OLD CITY HALL / CENTRAL FIRE STATION
South side of Market Street between Columbus Avenue and Jackson Street
Old City Hall, vintage, ca. 1950. Image courtesy of Sandusky Library Archives Research Center
Sandusky was founded in 1818 as a village. It was incorporated as a town in 1824. The community became a city March 6, 1845. As a municipality, Sandusky had a mayor and city councilmen. The first office of the mayor was at the corner of Columbus Avenue and Market Street where the Cooke block is now. City Council met in the Mayor’s office and all city business was conducted out of that office. The Mayor’s office was “City Hall” from 1845 until 1888.
A lot on East Market Street and a lot on West Market Street were designated as public markets. A two story wood frame building was constructed on each lot. City officials wanted to move their office to the second floor of the west public market but the citizens voted this down. In 1887 a stone building replaced the wood structure at the west public market. City Officials were permitted to occupy an office on the second floor. That was “City Hall” from 1888 until a fire gutted the building in 1913.
The third “Office of Mayor” was on the third floor of the Kingsbury Building at the Northeast corner of Columbus Avenue and Washington Row. It was “City Hall” for one year.
By 1913 the fire department was changing from horse drawn steam powered pumpers and wagons to gasoline trucks. The two story Central Fire station on the south side of Market Street between Columbus Avenue and Jackson Street was too small for the new fire trucks. The fire department moved to a new building on West Market Street. The Mayor and City Councilmen were allowed to renovate and occupy the old fire station.
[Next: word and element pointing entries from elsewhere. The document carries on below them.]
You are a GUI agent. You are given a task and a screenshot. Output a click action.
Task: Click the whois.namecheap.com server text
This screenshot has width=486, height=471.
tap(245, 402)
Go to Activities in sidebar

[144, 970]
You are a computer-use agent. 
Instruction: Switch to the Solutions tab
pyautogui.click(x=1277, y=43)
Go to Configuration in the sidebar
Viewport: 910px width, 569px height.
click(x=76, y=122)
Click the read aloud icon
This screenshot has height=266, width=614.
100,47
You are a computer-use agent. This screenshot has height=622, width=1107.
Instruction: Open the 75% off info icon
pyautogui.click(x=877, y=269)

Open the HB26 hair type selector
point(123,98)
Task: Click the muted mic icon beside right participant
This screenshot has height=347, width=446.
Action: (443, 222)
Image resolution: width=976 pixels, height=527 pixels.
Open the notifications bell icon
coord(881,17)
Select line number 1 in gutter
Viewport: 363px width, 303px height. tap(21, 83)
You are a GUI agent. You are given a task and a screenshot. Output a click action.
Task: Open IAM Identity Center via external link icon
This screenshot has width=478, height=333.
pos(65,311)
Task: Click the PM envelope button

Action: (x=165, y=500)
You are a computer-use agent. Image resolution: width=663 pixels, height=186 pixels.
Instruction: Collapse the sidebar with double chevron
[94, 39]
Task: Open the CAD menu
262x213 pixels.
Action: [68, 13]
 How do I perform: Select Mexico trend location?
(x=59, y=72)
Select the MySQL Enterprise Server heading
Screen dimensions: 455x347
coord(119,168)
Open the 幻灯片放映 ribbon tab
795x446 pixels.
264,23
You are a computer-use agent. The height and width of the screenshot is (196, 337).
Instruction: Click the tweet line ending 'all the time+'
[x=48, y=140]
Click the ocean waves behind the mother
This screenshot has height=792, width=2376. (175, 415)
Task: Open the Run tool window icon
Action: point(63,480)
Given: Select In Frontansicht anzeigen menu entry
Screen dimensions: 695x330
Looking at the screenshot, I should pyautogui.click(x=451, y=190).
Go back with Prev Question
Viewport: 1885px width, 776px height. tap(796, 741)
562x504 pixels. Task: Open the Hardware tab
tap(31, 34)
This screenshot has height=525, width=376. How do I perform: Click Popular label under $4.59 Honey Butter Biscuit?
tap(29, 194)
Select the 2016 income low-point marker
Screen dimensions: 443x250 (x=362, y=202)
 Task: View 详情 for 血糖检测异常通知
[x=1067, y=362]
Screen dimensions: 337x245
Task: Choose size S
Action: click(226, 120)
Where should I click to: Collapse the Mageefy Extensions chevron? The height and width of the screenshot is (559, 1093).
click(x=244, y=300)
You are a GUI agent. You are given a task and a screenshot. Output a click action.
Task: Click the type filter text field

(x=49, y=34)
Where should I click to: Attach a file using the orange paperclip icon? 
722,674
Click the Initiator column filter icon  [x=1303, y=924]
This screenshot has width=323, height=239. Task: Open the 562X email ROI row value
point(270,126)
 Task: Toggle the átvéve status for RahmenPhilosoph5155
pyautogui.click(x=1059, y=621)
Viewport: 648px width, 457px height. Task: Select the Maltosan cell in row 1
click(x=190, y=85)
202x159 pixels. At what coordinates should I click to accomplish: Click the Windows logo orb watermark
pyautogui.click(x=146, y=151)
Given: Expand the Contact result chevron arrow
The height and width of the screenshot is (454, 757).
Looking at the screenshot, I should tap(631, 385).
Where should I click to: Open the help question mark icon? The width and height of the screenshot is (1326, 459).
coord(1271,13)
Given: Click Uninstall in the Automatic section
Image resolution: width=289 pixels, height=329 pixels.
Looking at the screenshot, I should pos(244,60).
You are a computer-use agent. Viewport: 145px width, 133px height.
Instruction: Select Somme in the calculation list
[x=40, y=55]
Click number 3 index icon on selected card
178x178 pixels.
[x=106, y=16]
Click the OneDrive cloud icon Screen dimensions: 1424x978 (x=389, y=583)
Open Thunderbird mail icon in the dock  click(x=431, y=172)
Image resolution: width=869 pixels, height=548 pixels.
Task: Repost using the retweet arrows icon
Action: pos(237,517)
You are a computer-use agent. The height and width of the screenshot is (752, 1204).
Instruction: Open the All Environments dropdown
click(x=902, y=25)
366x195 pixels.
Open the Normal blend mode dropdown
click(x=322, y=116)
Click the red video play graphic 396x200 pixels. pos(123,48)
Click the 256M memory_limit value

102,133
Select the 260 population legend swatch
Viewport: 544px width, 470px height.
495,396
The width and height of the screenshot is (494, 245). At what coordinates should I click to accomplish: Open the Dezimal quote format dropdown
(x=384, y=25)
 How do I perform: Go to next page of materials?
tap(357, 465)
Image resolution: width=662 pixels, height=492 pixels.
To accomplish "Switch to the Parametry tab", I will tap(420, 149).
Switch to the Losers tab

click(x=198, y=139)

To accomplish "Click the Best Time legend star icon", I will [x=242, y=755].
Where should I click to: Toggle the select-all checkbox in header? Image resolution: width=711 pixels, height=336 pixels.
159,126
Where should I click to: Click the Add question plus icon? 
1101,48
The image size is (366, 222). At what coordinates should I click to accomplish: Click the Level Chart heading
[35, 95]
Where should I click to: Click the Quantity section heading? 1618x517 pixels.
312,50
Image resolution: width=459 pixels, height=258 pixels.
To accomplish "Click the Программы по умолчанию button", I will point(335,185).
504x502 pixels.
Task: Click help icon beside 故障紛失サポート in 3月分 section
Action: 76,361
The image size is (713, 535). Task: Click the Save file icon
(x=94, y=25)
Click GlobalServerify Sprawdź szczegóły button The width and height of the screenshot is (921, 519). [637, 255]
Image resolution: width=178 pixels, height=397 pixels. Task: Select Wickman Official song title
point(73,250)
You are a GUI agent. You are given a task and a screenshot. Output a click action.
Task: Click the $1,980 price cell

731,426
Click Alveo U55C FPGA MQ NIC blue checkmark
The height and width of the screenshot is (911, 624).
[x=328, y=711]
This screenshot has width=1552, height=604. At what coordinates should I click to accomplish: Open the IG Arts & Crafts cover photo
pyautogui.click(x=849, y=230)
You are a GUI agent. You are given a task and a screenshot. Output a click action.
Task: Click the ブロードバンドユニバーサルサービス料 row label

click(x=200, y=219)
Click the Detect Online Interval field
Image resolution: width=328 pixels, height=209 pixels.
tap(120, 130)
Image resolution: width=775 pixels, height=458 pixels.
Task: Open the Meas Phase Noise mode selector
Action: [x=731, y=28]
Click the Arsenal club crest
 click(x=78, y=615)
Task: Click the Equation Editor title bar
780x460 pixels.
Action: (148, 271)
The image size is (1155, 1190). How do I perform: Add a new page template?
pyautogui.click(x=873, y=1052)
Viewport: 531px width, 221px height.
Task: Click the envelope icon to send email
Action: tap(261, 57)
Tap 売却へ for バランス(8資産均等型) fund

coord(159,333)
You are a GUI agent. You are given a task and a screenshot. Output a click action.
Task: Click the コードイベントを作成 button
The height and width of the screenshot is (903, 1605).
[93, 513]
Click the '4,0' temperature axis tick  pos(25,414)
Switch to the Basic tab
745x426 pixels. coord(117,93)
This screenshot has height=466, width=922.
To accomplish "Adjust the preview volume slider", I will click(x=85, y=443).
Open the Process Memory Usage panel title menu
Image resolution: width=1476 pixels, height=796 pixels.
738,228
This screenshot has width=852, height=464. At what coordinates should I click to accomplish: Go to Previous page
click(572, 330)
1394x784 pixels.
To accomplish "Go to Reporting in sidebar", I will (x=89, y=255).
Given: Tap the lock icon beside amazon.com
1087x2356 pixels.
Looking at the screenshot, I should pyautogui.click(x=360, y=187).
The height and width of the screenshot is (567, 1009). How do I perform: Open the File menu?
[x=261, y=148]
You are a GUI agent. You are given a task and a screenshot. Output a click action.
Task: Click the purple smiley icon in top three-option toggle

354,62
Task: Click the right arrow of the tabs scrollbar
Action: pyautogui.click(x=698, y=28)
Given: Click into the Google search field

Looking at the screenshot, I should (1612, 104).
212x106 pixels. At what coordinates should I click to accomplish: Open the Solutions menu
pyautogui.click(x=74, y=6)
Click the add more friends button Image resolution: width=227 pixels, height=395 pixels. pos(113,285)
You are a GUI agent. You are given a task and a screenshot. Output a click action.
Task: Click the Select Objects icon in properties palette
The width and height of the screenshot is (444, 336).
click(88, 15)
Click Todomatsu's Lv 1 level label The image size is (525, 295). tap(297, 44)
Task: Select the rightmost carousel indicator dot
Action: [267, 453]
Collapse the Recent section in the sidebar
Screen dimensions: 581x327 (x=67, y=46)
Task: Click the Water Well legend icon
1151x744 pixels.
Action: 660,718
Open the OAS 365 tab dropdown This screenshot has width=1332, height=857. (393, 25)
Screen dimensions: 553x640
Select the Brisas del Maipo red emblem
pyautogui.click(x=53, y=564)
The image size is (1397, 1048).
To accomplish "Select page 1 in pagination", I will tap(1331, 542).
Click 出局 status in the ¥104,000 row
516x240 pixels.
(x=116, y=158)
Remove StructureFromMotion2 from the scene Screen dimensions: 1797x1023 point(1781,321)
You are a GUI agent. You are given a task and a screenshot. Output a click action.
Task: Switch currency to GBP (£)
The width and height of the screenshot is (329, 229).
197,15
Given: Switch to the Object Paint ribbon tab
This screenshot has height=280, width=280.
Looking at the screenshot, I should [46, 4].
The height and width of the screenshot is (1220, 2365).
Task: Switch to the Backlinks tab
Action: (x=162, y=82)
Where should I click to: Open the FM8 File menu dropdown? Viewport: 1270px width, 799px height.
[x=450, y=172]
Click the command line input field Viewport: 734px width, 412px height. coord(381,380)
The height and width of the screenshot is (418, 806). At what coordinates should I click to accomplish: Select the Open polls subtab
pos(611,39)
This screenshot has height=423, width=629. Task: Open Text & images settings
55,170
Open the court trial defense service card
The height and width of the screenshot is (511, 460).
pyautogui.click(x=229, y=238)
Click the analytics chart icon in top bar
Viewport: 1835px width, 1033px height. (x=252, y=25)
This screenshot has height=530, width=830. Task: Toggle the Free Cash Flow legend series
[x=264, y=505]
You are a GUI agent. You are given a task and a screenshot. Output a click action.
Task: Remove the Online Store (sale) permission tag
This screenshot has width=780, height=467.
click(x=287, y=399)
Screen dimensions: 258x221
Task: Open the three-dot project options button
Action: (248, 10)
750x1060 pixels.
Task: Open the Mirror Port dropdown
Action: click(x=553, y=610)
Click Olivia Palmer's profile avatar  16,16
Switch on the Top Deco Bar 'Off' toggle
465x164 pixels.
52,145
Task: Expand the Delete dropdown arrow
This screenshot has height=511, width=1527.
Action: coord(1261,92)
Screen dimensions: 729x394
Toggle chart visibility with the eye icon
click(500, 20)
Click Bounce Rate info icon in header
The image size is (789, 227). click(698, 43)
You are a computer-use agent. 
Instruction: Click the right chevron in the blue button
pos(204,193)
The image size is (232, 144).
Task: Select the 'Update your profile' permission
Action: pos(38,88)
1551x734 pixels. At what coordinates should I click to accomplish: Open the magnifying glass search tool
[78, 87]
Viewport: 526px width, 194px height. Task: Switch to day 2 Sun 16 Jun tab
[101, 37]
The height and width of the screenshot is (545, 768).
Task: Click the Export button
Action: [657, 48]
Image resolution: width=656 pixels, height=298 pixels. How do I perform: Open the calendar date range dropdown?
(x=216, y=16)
Finally Sandusky had a true “City Hall.” For years people complained that City Hall smelled of horses.
Just to the right of the parking garage is a vacant lot.
The vacant lot is not just a vacant lot, but a hole in the ground that ‘might’ have been the basement of the Old City Hall.
In 1958, city hall finally moved into its new quarters on Meigs Street. This is a great article on the Dedication of new city hall 1958.
See that short white building squeezed in between the Old City Hall and the brick building?
That small building with the bay windows still stands.
It sits next to the parking lot and the bay windows are still there.
Take a closer look at the wall. You have to wonder why that building has a limestone wall that does not quite match the rest of the building. We think it was probably a support wall from the Old City Hall that was married to the smaller building and would have resulted in demolition of both buildings had it been removed. So even though the Old City Hall building is gone, a few pieces of it still remain for the observant eye to see.